Äußere
und innere Technik in der Malerei
Anneli Schwager: Die Komposition im Bild oder das menschliche
Maß. Werkbuch für Praktiker aus bildnerischer Sicht, Ars
momentum Kunstverlag, Witten 2012, 211 Seiten, 29,80 EUR.
Als Werkbuch
für Praktiker, als Nachschlagewerk und als
Beitrag zur Orientierungsfindung versteht Anneli Schwager ihr
Buch über Die Komposition im Bild oder das menschliche Maß.

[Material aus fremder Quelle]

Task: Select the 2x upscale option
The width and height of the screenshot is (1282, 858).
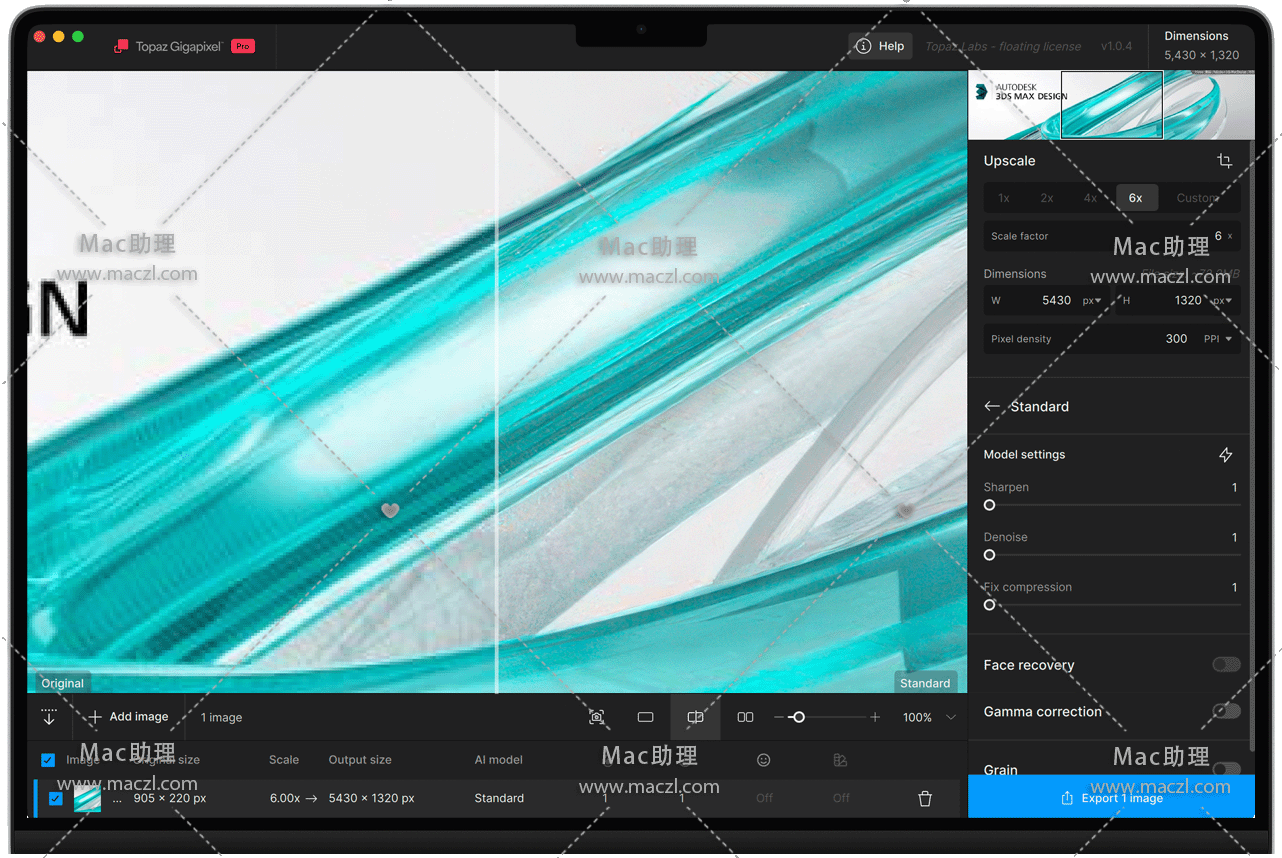Action: 1047,198
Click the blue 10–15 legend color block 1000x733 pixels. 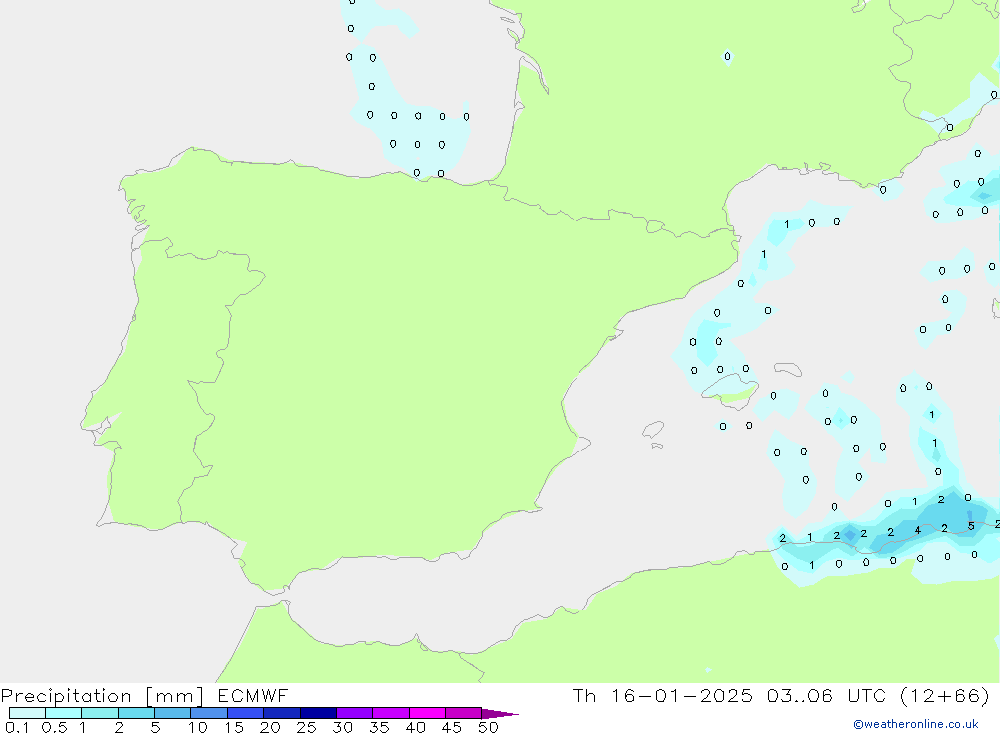click(208, 713)
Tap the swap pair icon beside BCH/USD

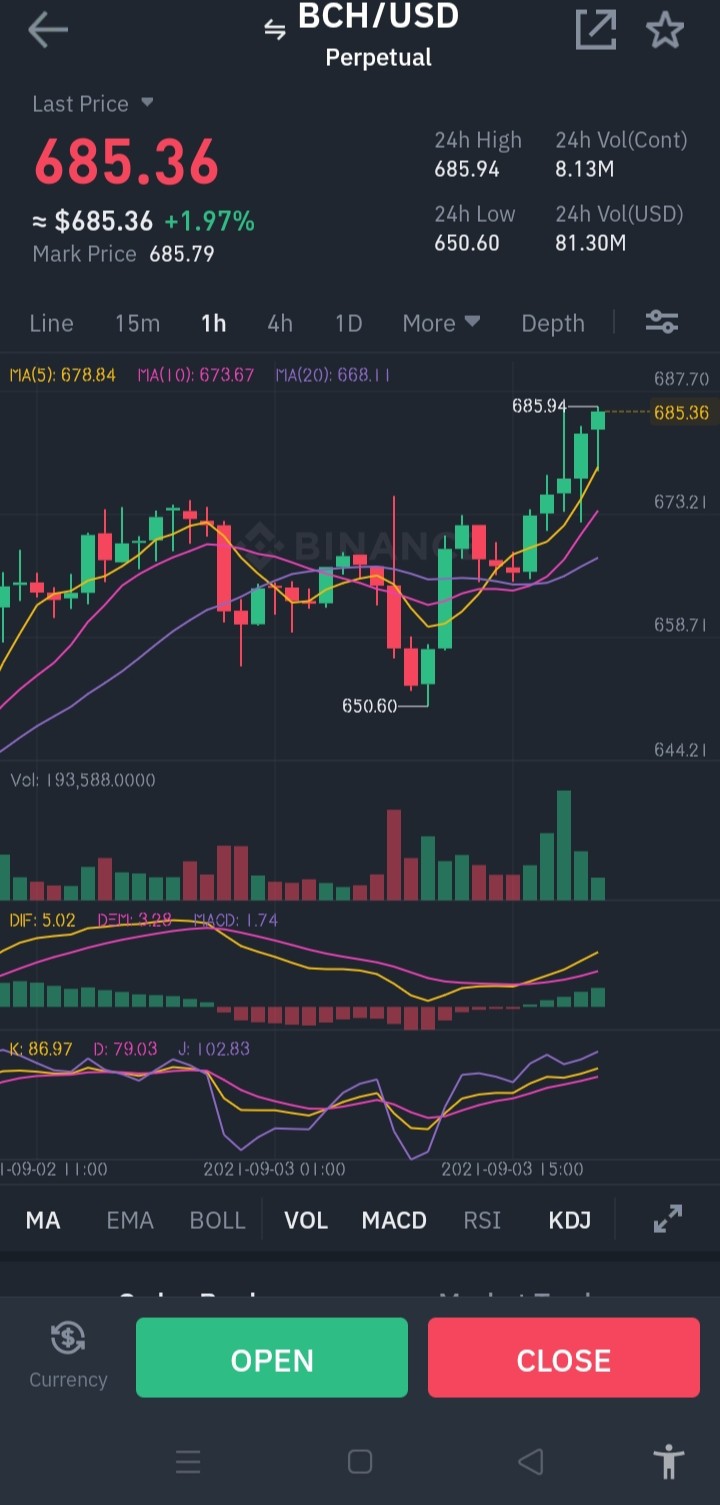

Es ist aus ihrer praktischen Tätigkeit als Bildende
Künstlerin und Dozentin für Malerei entstanden und macht
den Leser mit zahlreichen bildnerischen Mitteln bekannt.
Hierzu gehören der Umgang mit dem Bildraum, mit Schwerpunkten, Symmetrie,
Größenverhältnissen, Horizonten, mit Wertigkeiten, Farben,
Strukturen, Rhythmus, Urformen, Symbolen und vielem mehr. Dabei ist es
ein Anliegen der Autorin, dem künstlerisch Schaffenden und Suchenden
zu mehr Freiheit zu verhelfen, indem sie in ihm ein Bewusstsein für
die Eigendynamik der
Gestaltungselemente weckt. Das bedeutet mitunter auch,
sich über konventionelle Darstellungsweisen hinwegzusetzen und neue
Ausdrucksformen zu erproben. "Freiheit
setzt die Kenntnis von Gesetzmäßigkeiten voraus", schreibt
Anneli Schwager. "Die bildnerische Gestaltung ist frei, wenn sie
sich im Wissen um die Bildgesetze vollzieht."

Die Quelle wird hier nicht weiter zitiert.